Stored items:
==========
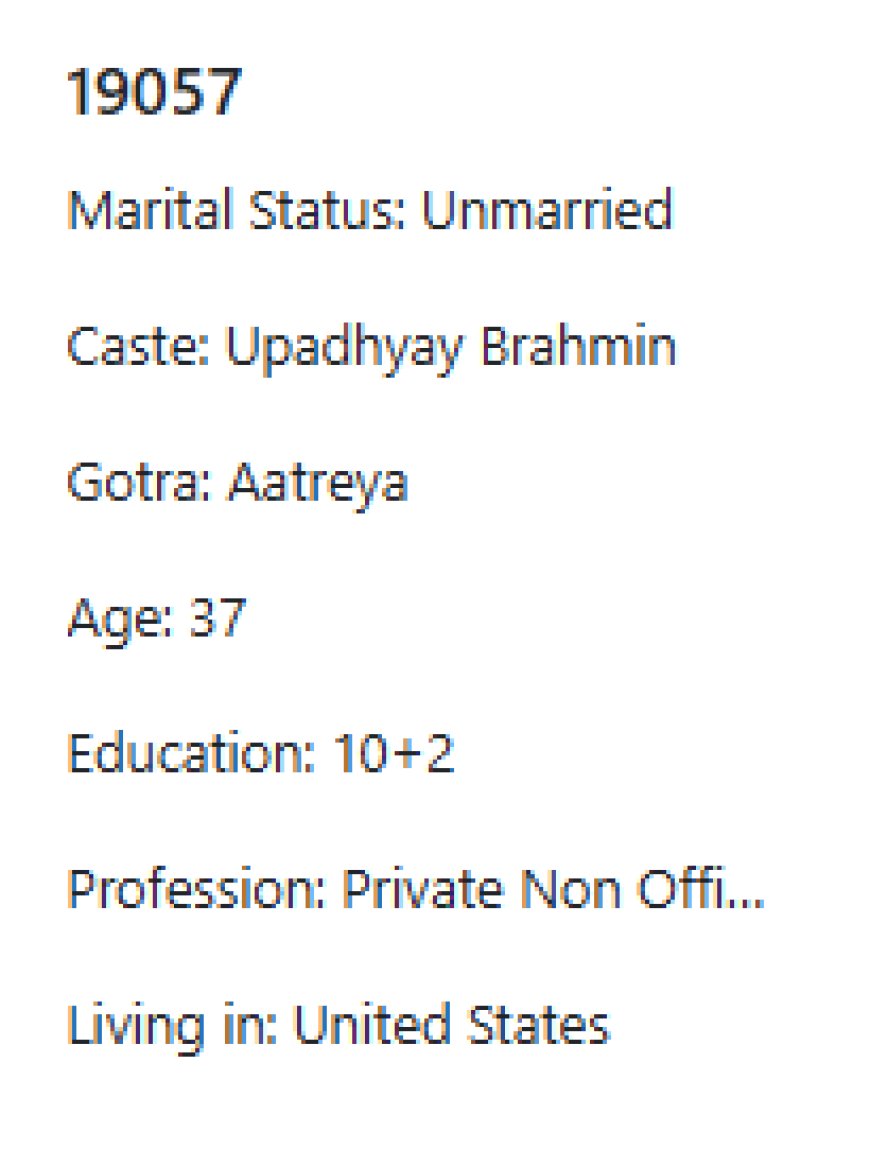This screenshot has width=870, height=1167.
Task: Click the "10+2" education value
Action: click(393, 755)
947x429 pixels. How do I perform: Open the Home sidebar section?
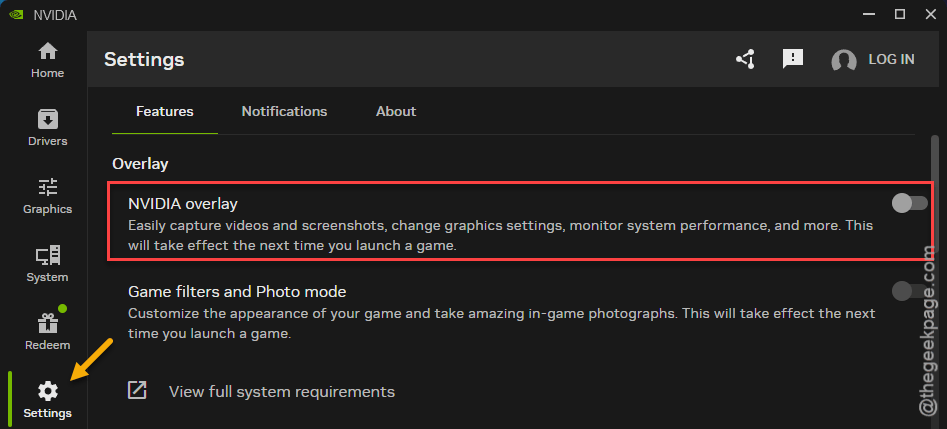(x=48, y=60)
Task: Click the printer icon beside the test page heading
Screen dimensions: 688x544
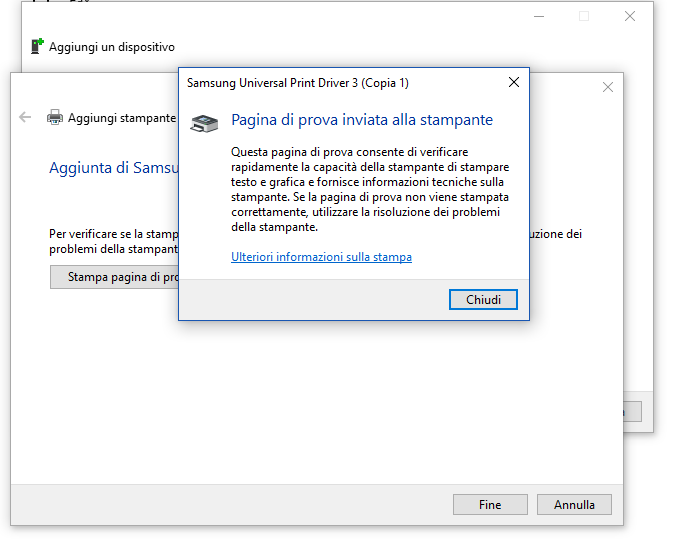Action: 203,123
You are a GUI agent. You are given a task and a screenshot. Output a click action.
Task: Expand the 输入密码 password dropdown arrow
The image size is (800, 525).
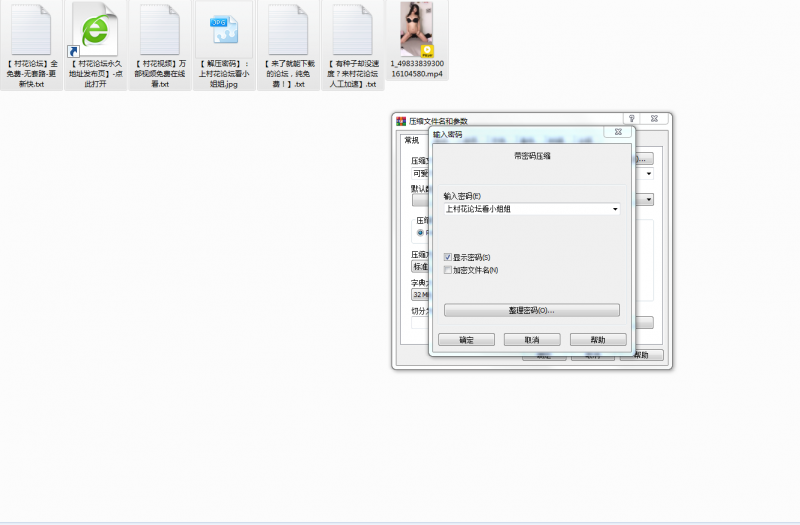point(614,209)
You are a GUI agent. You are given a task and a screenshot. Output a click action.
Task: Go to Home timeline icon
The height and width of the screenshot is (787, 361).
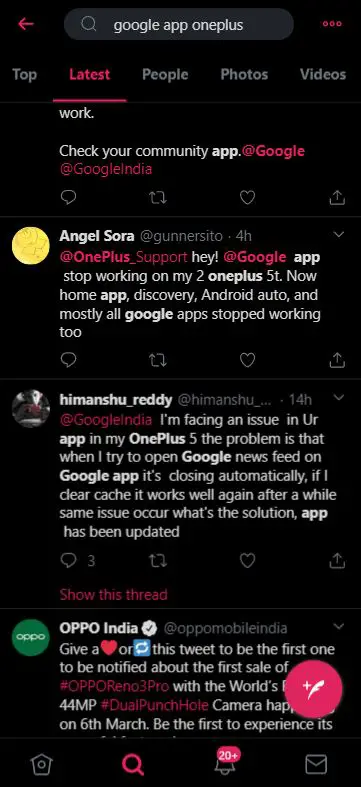42,764
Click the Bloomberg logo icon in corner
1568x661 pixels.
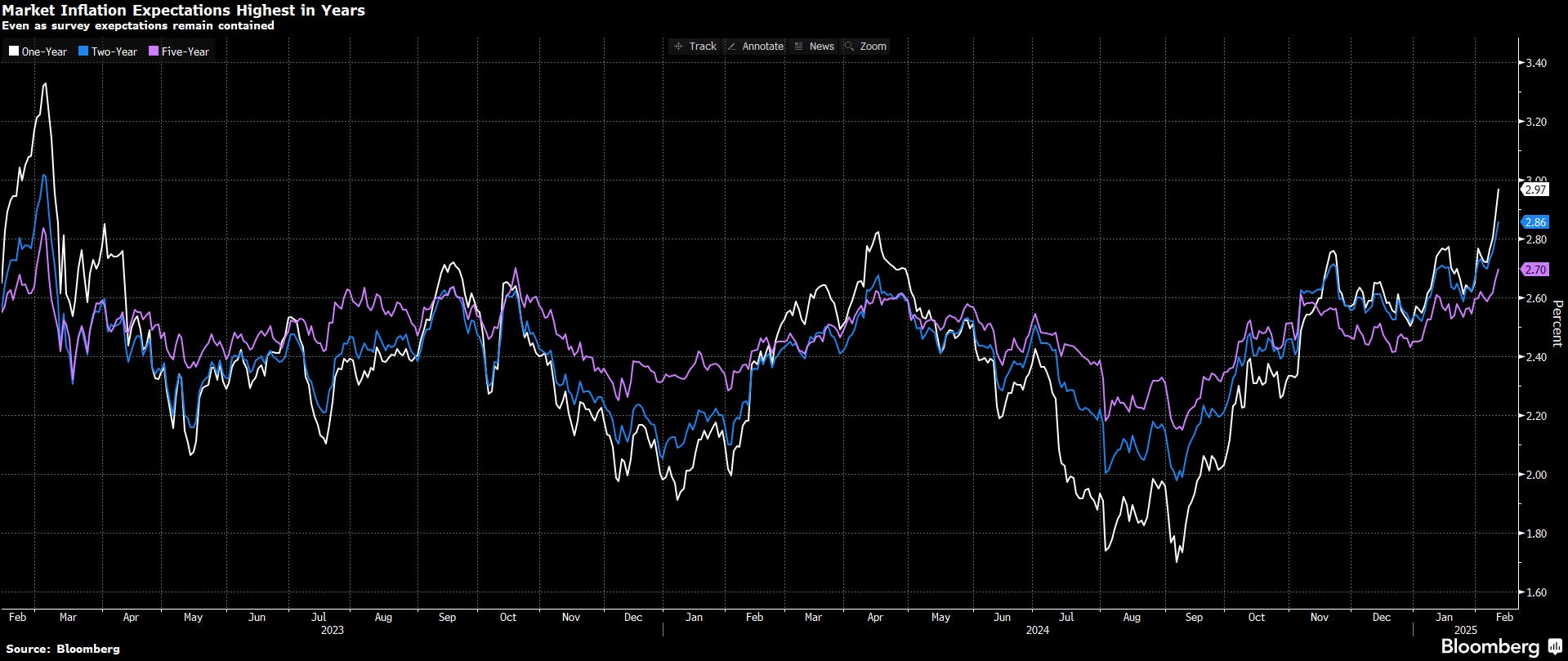(1554, 646)
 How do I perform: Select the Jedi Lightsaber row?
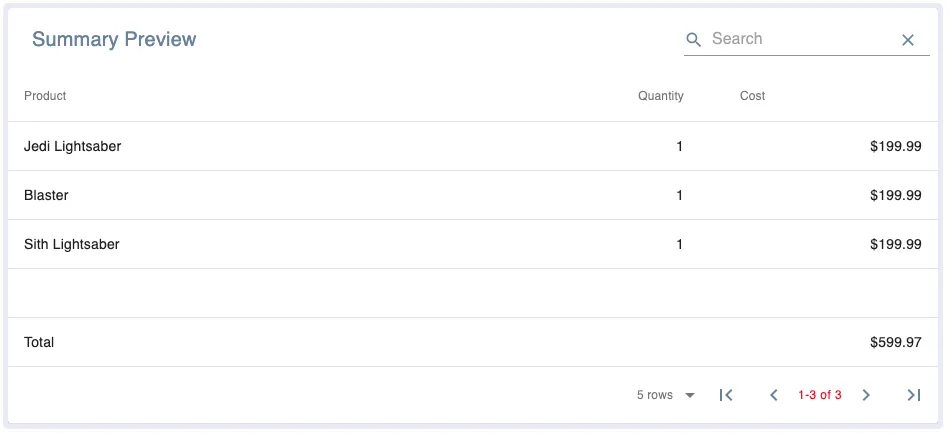pyautogui.click(x=73, y=146)
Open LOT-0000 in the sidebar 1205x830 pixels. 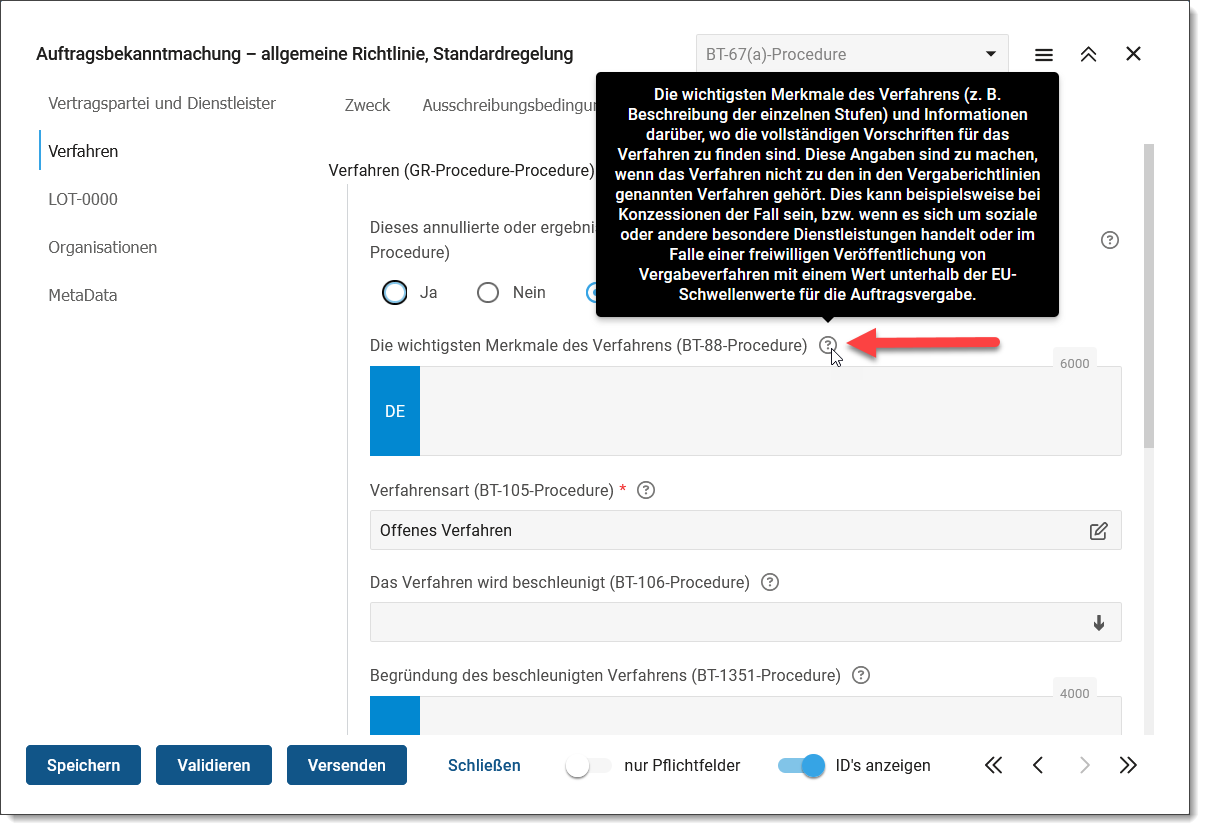[x=83, y=199]
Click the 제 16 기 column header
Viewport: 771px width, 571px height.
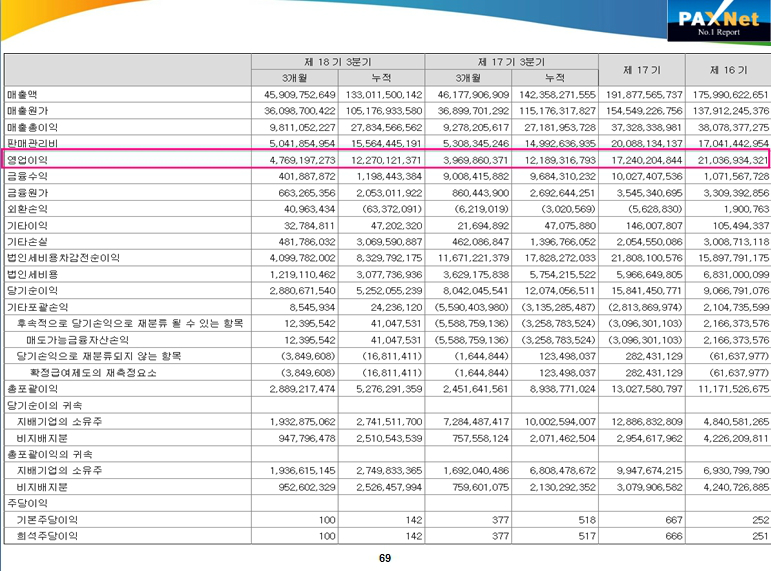(727, 69)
==========
Every line in the data above that contains "icon" needs to be copied.

■ **Problem solution**:
Task: Click the printer icon beside the test page heading
Task: Go to Home timeline icon
Click the Bloomberg logo icon in corner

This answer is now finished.